■ COMPITI DA SVOLGERE:
A. Riassumi in due frasi il brano sul ritorno alla bici.
B. Prosegui il brano sul ritorno alla bici da dove si interrompe.

■ ESTRATTO DEL TESTO:

--------------------------------

Era da parecchio tempo
che non caricavo più la bici in auto e me stessa in sella alla bici.
Ho pedalato l'ultima volta ben sei mesi fa, proprio il giorno di
Ferragosto, peraltro con esito penoso per me stessa e per i due
tapini che quel giorno mi accompagnavano. Poi, la corsa ha assorbito
tutte le mie energie, anche perché, per la prima volta nella mia
vita, ho deciso di provare ad allenarmi con un po' più di metodo,
affidandomi ai consigli di chi, in materia, ne sa più di me. Non
l'avessi mai fatto: prima, l'euforia del miglioramento e poi, ahimè,
la dura sorpresa del primo, serio infortunio da quando ho coscienza
di esistere. Non certo per colpa dell'allenamento finalmente sensato,
ma della jella che, si dice, al contrario della fortuna, ci vede
benissimo. Ormai da due mesi trascino un fastidioso problema che, a
giudicare da quanto ho letto qua e là su internet, potrebbe
vagamente somigliare alla metatarsalgia: ho provato un po' di tutto,
anche a stringere i denti e continuare a correre, ma ultimamente il
dolore è davvero pungente e le uscite per gli allenamenti sono
diventate una pena. Da una parte, sono quasi sollevata: da che mondo
e mondo, un podista che si rispetti ha almeno un acciacco in corso,
sempre, di cui parlare con malcelato compiacimento e da brandire come
scusa per qualsiasi prestazione al di sotto delle aspettative. Io non
avevo mai avuto nulla, fino ad ora. Mi sentivo quasi un po'
discriminata, diversa. Ora che ho anche io il mio malanno sono
finalmente a posto con la coscienza. Però non riesco più a
correre... Tra qualche giorno andrò a farmi dare un'occhiata da
qualcuno che dovrebbe saperne un po' più di me. Nel frattempo, ho
pensato di sostituire la corsa con l'antico e forse unico vero amore,
la bici.

--------------------------------

[Dati di partenza]
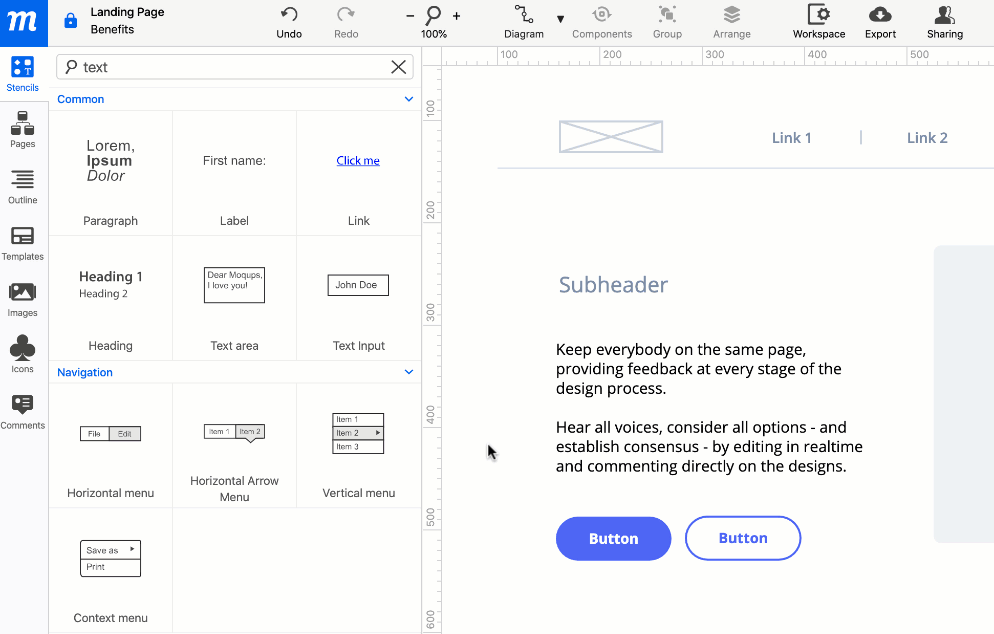Go to Moqups home logo
The image size is (994, 634).
(23, 22)
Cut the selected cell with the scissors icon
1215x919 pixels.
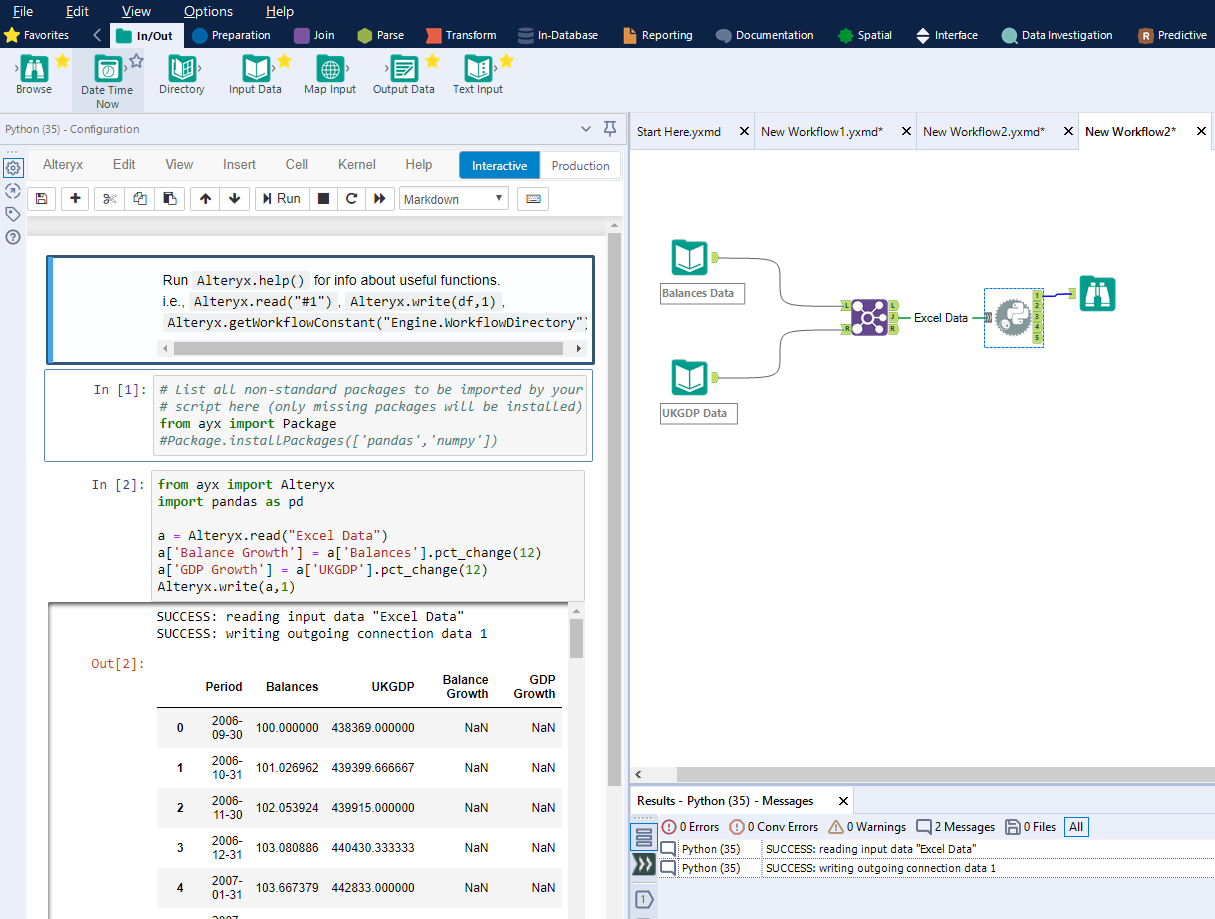110,198
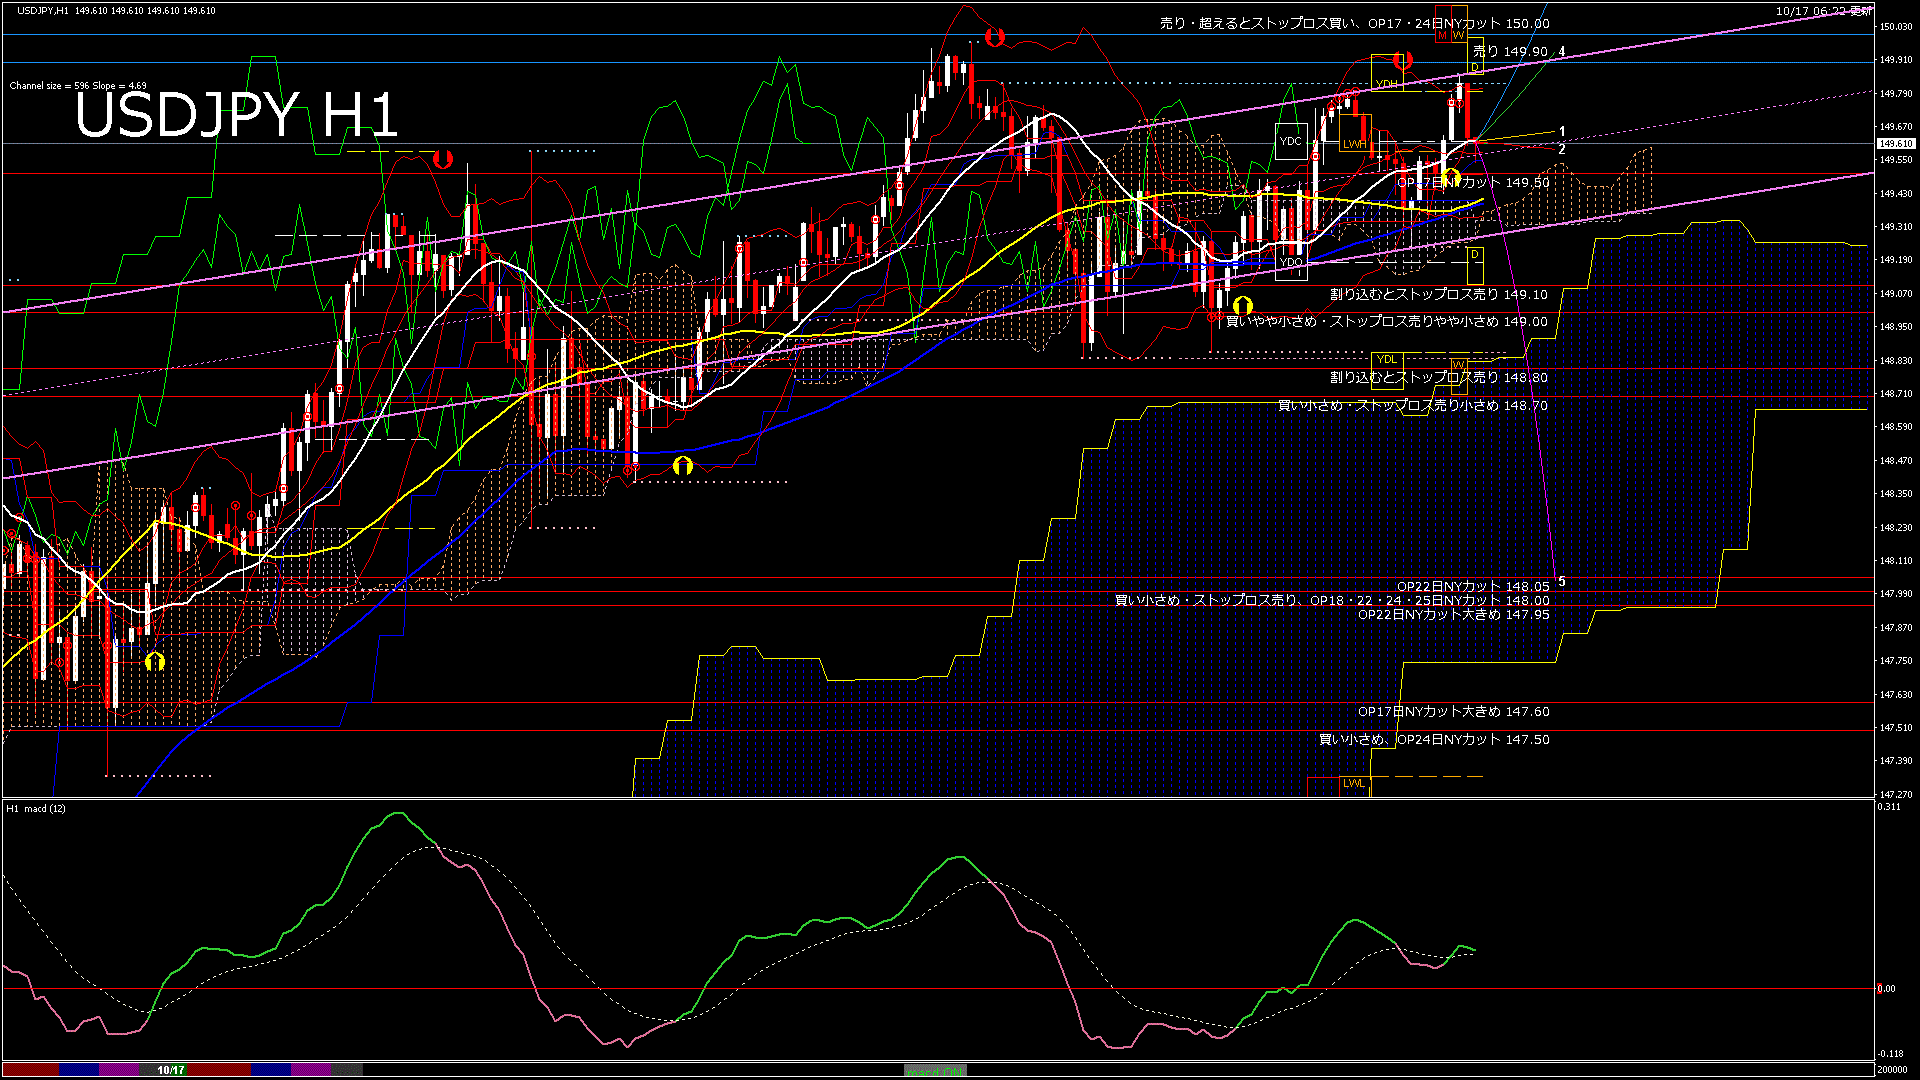
Task: Toggle the macd ON button
Action: pos(935,1071)
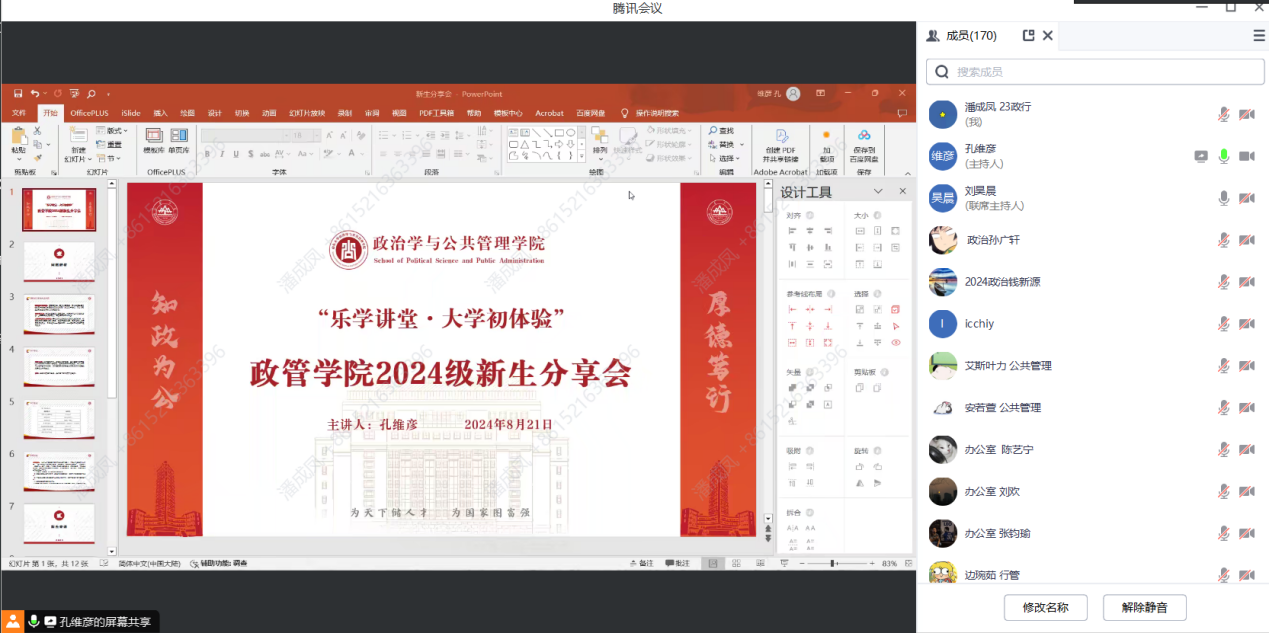This screenshot has width=1269, height=633.
Task: Click the 修改名称 button
Action: (x=1045, y=607)
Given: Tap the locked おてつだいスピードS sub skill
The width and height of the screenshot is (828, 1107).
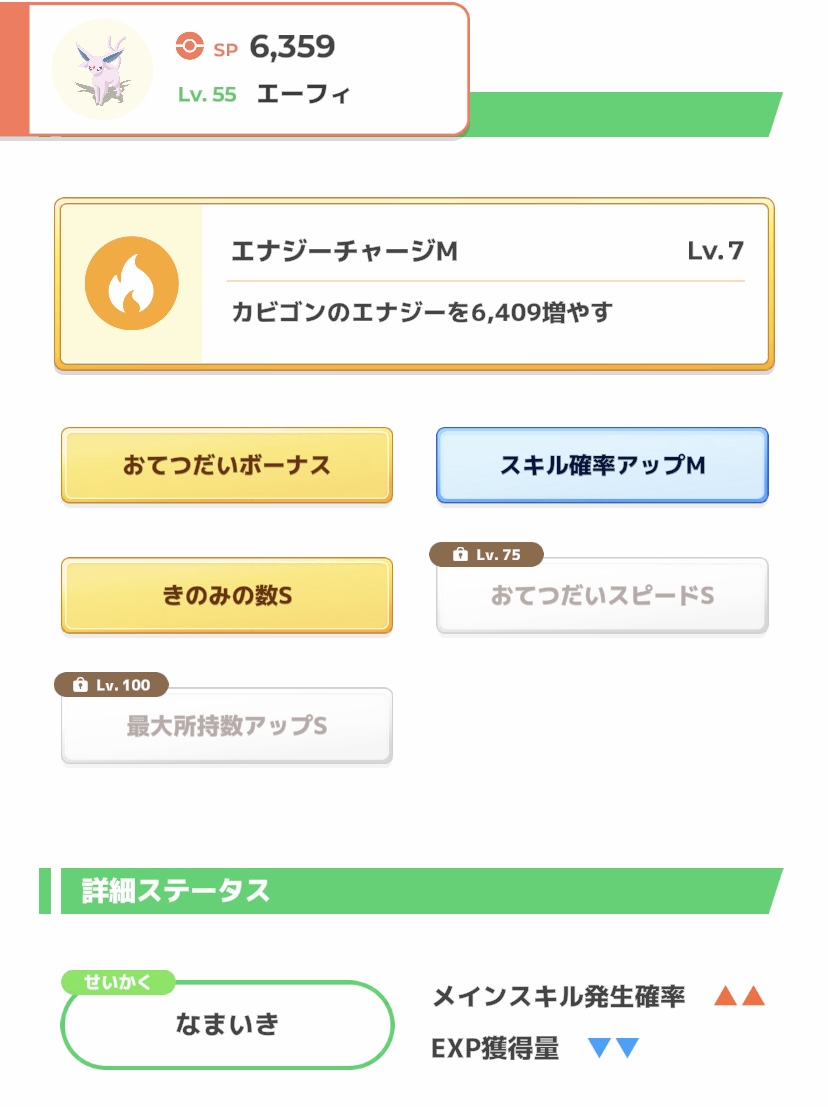Looking at the screenshot, I should 602,596.
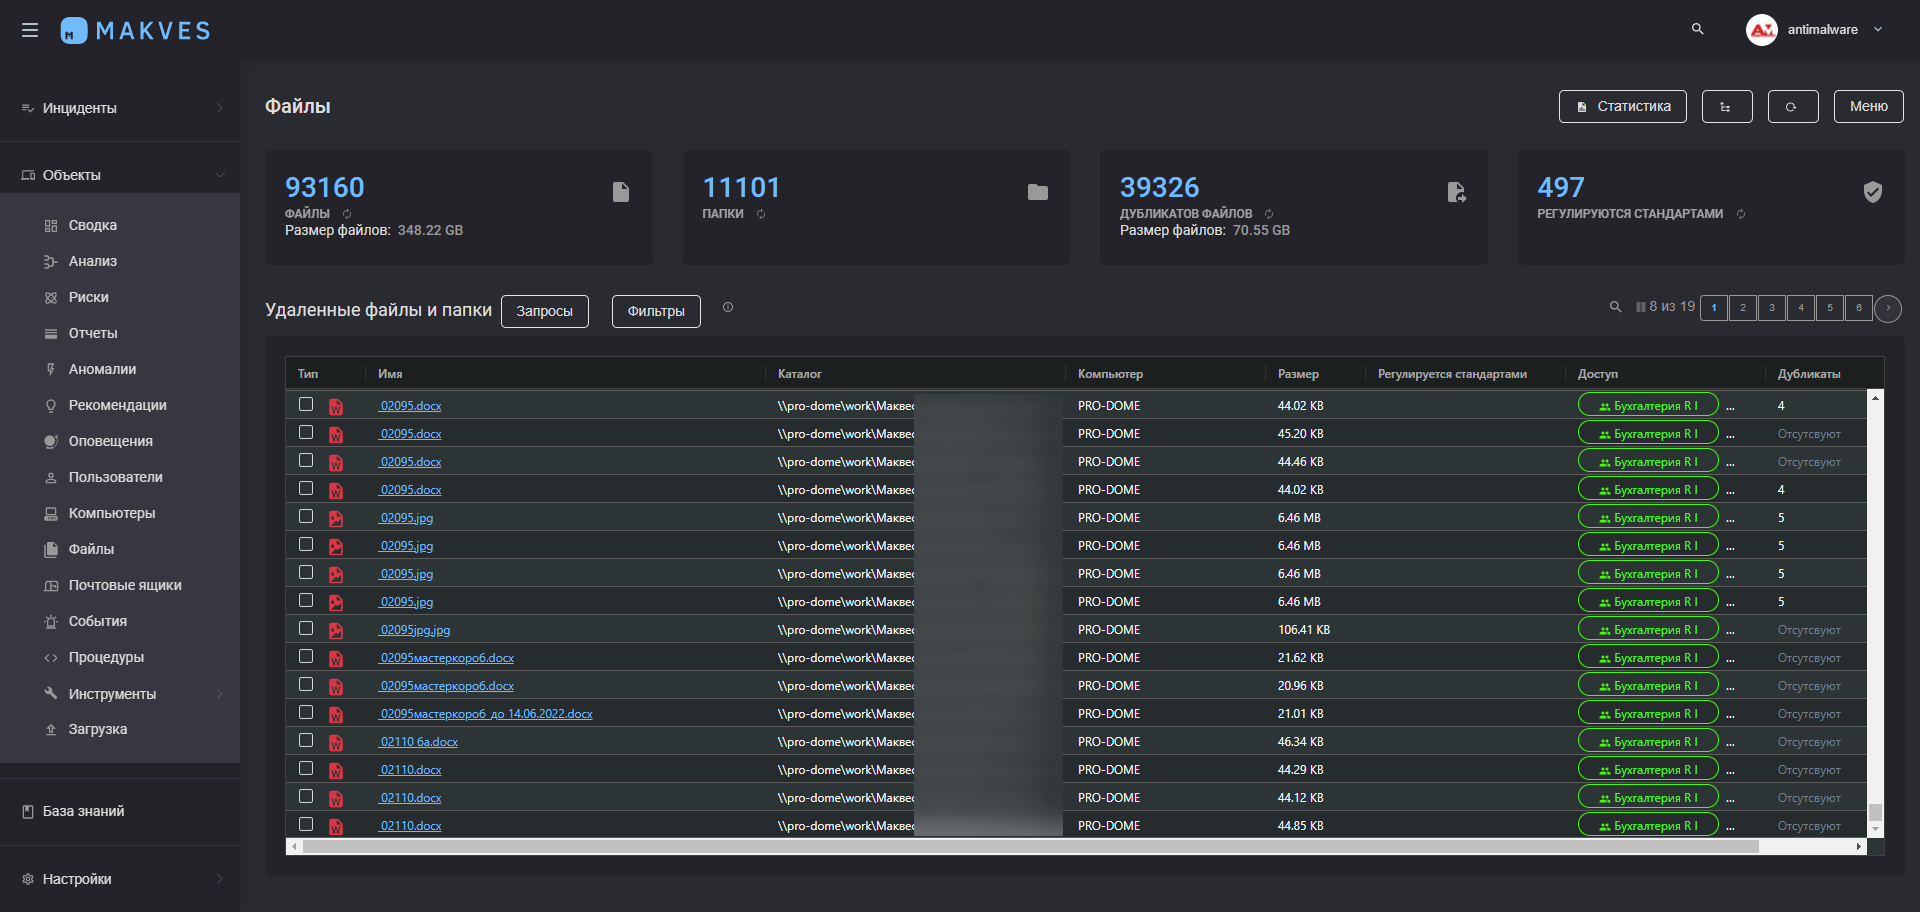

--------------------------------

■ SOLUZIONI:
A. Chi scrive non pedala da sei mesi, dal giorno di Ferragosto, perché la corsa, affrontata per la prima volta con un allenamento più metodico, ha assorbito tutte le sue energie. Da due mesi, però, un fastidioso problema forse simile alla metatarsalgia rende gli allenamenti una pena, e nell'attesa di farsi vedere da qualcuno più esperto la corsa viene sostituita con la bici.

B.
In realtà, pedalare è
ciò che avrei continuato a fare con vera passione, se nel mio
percorso di vita e di sport non mi fossi imbattuta in alcuni
incidenti, l'ultimo dei quali avrebbe potuto lasciare conseguenze
molto peggiori di un trauma cranico e della rottura degli incisivi.
Sono passati ormai parecchi anni, ma la paura non è più guarita.
Soprattutto se si tratta di pedalare su strade con un certo traffico.
Oggi, però, potrebbe essere una buona occasione per un ritorno in
sella ovattato: lungo l'itinerario che ho programmato, se ne vedranno
ben pochi, di veicoli a motore.
Il parcheggio di
Campetto, accanto al ponte sul Belbo, a metà tra Borgomale e
Castino, alle otto e mezza è deserto. Temperatura, zero gradi, tondi
tondi. Non è che io sia proprio convintissima, intendiamoci, ma
ormai son qui... Tre strati tra maglie e giacca invernale, pantaloni
Assos lunghi e spessi, guanti, calze spesse, plantari morbidi per
l'avampiede, nella speranza che le sollecitazioni dei pedali non
facciano ulteriori danni. Eh, brutta bestia, la vecchiaia. Acciacchi
che spuntano come i funghi in un piovoso autunno. A stento mi ricordo
come si salti in sella, non parliamo poi di ricordare come si
manovrino i rapporti. Ma intanto sono partita. Prima salita in
direzione di Bosia. Poche centinaia di metri bastano a ricordarmi il
motivo per cui, negli ultimi tempi, io mi sia sempre rifiutata di
pedalare in inverno: piedi gelati, irrigiditi e dolenti; mani, idem.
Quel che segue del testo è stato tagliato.